Sen. Shelby: Financial Reform Violates Privacy
May 6, 2010Sen. Richard Shelby (R-Ala.), senior Republican on the Senate Banking Committee, said that provisions in the new financial regulatory bill violate privacy rights by allowing the government to collect any financial information it wants from any financial institution it wants.
Shelby, speaking at a press conference outlining Republican concerns about the financial regulatory overhaul, said that the bill violated Americans’ privacy rights by allowing the government to collect any financial information from any financial firm.
“I’m sure the ACLU – because we’ve heard from them – and others are looking at this very closely. I believe that it violates a lot of people’s privacy,” Shelby said.
Shelby added that Republicans would offer amendments that would attempt to “surgically strike” such objectionable provisions.
Republicans’ privacy concerns stem from the new information-gathering authorities the bill would give to the federal government, allowing it collect any information, including records from Automatic Teller Machines (ATM) and the addresses of depositors, from any financial institution at any time.
One such entity, the Office of Financial Research, is empowered to collect “any data or information” from any financial organization or federal regulator. One of those regulators, Shelby pointed out, would be the Bureau of Consumer Financial Protection (BCFP), which is empowered to collect a person’s ATM receipts and the addresses of depositors.
“The Democrats’ new bureaucracy poses a threat to our privacy,” Shelby said, “Under section 1022 of their bill, the new bureau would collect any information it chooses from businesses and consumers including personal characteristics and financial information.
“Individuals could be required to provide the new agency with written answers--under oath--to any question posed by the bureau regarding their personal financial information.”
This information along with all other information collected by federal financial regulators can be used by the Office of Financial Research to monitor the entire financial system for so-called systemic risk.
The Office of Financial Research would serve as the brains behind the Financial Stability Council, which may request “the submission of any data and information” from either the office or another regulator like the BCFP.
“The Office may, on behalf of the Council, require the submission of periodic and other reports from any financial company for the purpose of assessing the extent to which a financial activity or financial market in which the financial company participates, or the financial company itself, poses a threat to the financial stability of the United States,” says the bill.
If banks don’t comply, they can be subpoenaed by the director of the Financial Stability Council.
Democrats saw no problem with the broad information-collecting powers in their bill.

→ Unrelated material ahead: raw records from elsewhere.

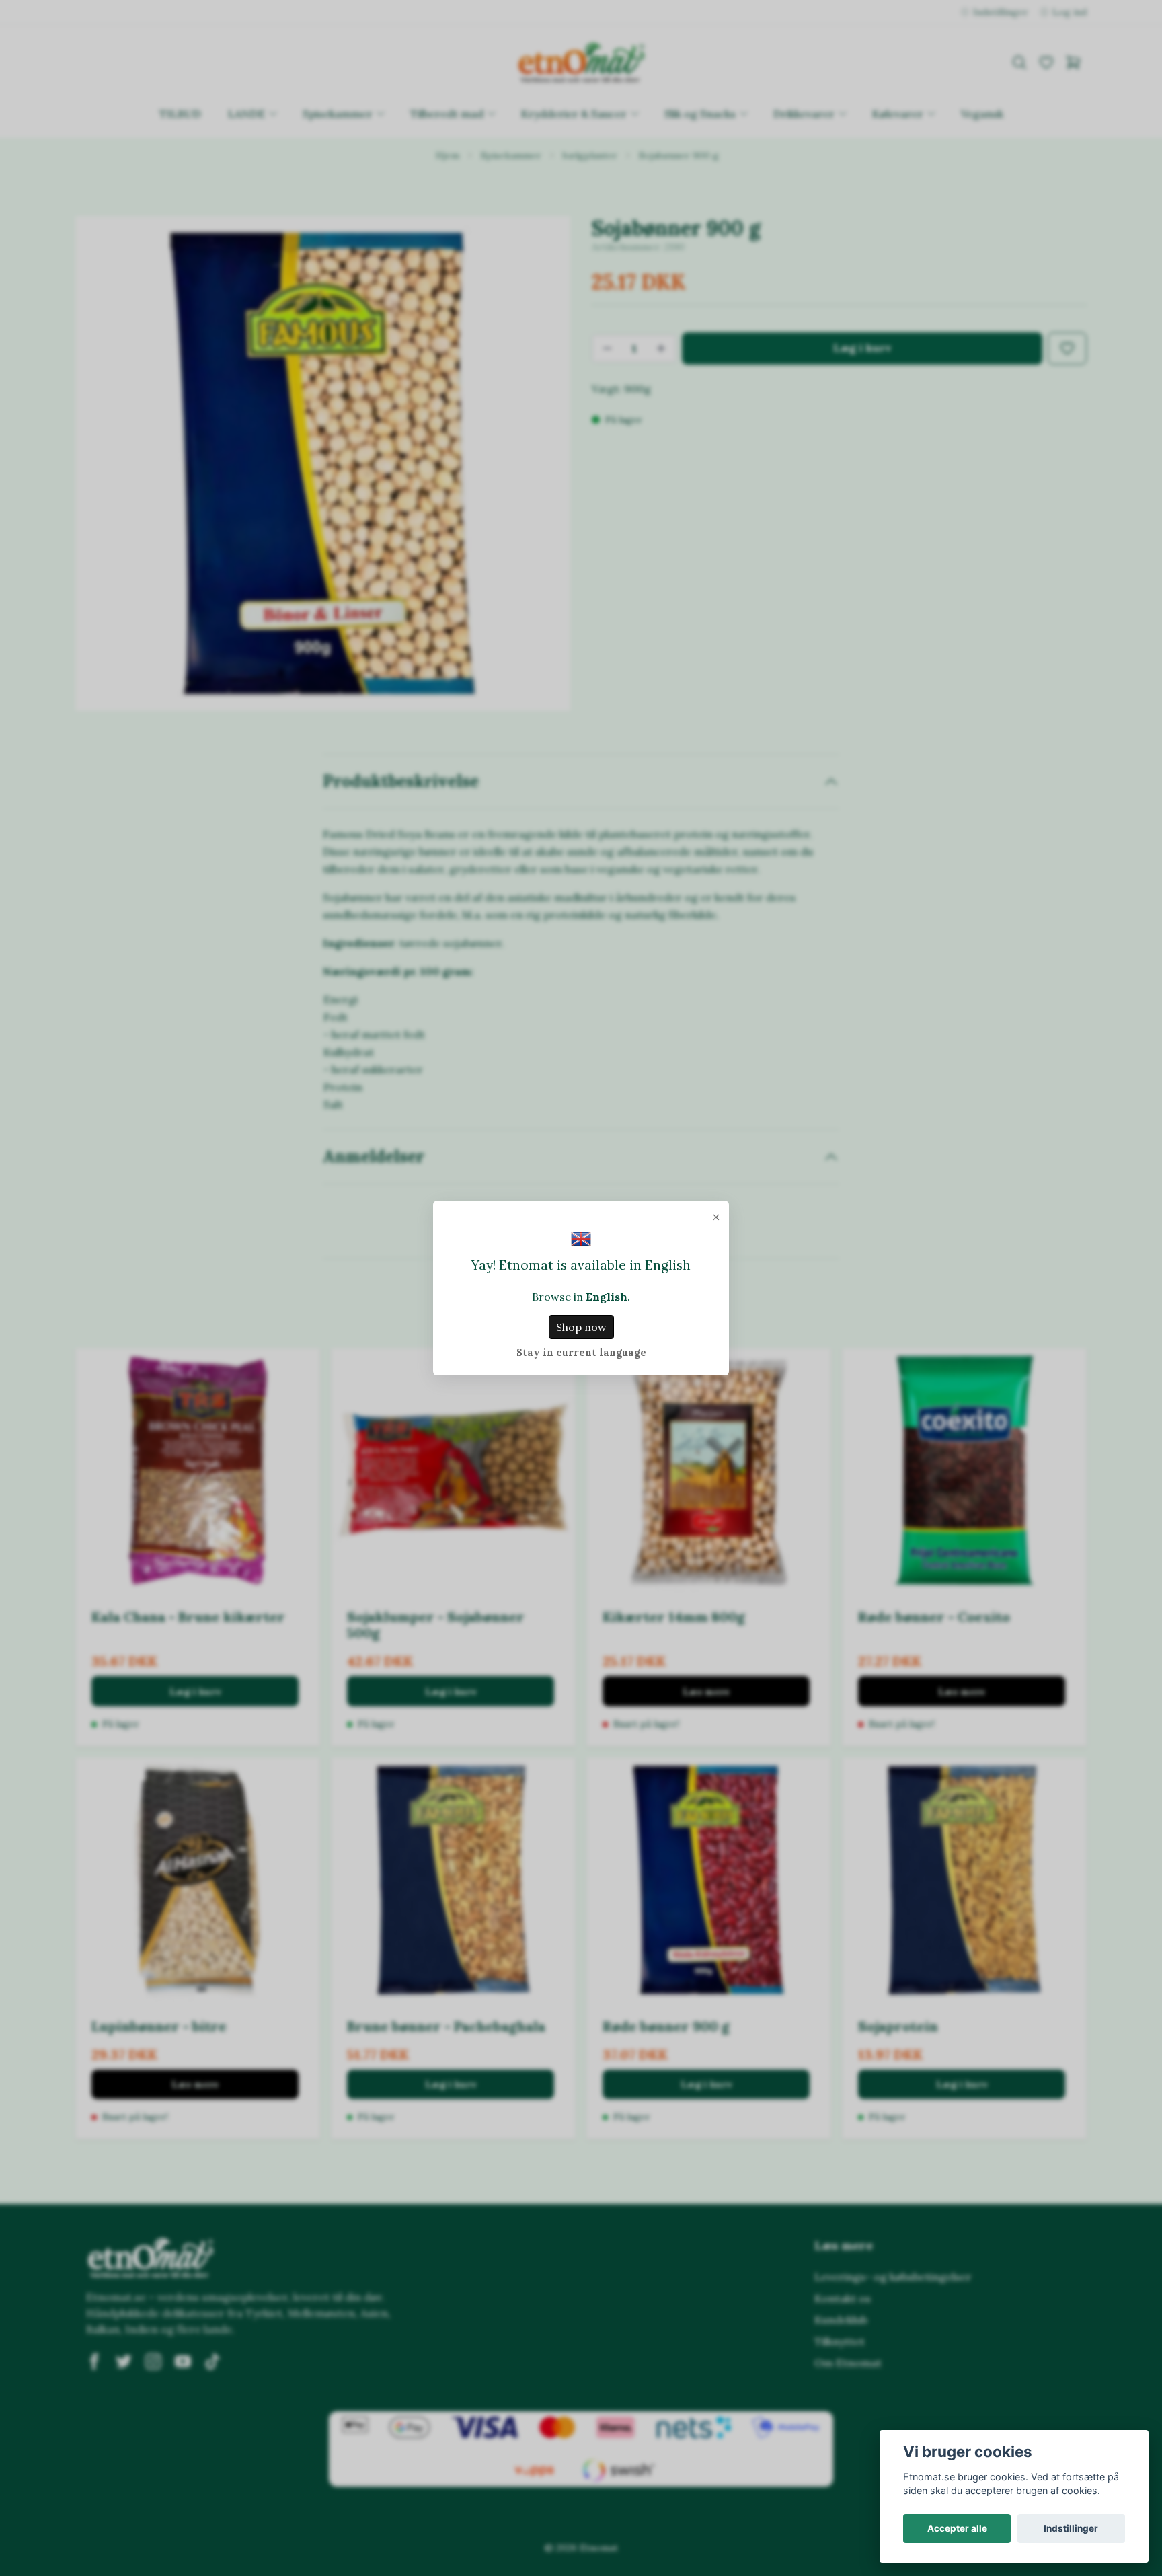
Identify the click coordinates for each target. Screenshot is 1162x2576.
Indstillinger (1071, 2528)
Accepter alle (957, 2528)
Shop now (581, 1327)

Sen. Jack Reed (D-R.I.) said that there “wasn’t any 4th Amendment issue” in allowing the government to collect any financial data it wants.
The 4th Amendment protects against “unreasonable searches and seizures” by the government. Reed said that the nation “desperately” needs to have the government monitoring the inner workings of the financial industry, arguing that if government couldn’t collect any information it thought it needed, regulators would be “flying in the dark.”
Sen. Bob Casey (D-Pa.) told CNSNews.com that if privacy issues arose as a result of the new collection powers, then Congress would deal with them at that time.
“I agree [with Reed]. I don’t see it,” Casey said. “If we get a bill passed, and it gets implemented and an issue arises that someone believes is an infringement on privacy, we’d certainly consider that and analyze that.”
CNSNews.com pressed Casey about exactly what activities would be prevented under the bill, pointing out that fraud is already illegal under federal law. Casey could not name any specific banking practice that the new bill would put a stop to or protect consumers from.
“The principle benefit of it is [that] it will hold firms, entities, and individuals accountable on Wall Street that have been allowed to run wild for a long time,” Casey said.